| What is asked |
Rewrite the stretch of data from the line containing "Where should I" through the line containing "Click the Cardiff Devils verified badge", replacing "Recycle Bin" with "Trash" and leaving everything else unchanged. Output only those lines.
── Provided data ──
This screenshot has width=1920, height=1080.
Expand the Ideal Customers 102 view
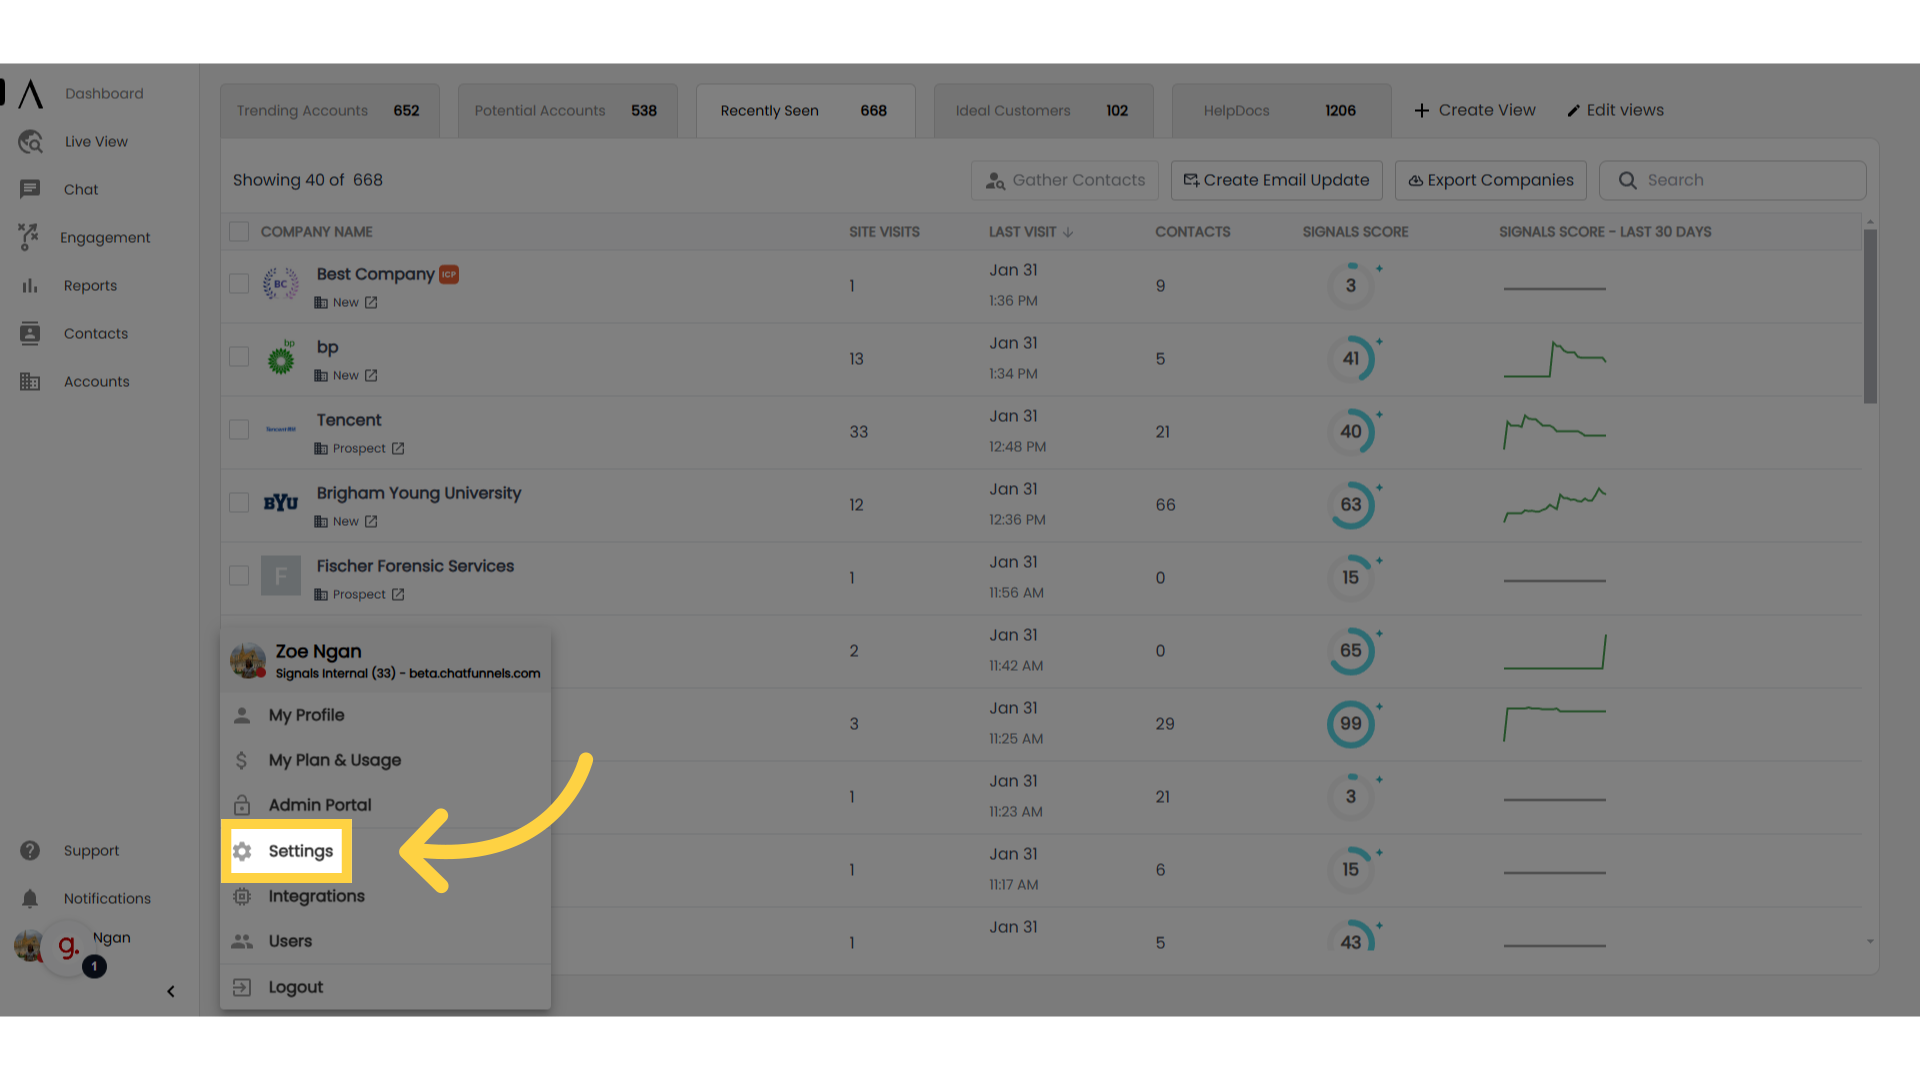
───
── Provided data ──
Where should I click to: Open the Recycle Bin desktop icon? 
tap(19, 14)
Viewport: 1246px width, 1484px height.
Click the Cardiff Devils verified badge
───
── Provided data ──
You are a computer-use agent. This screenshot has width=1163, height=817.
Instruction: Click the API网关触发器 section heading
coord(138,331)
───
| Solution to the problem |
Where should I click to: Open the Trash desktop icon? 
tap(19, 14)
Viewport: 1246px width, 1484px height.
Click the Cardiff Devils verified badge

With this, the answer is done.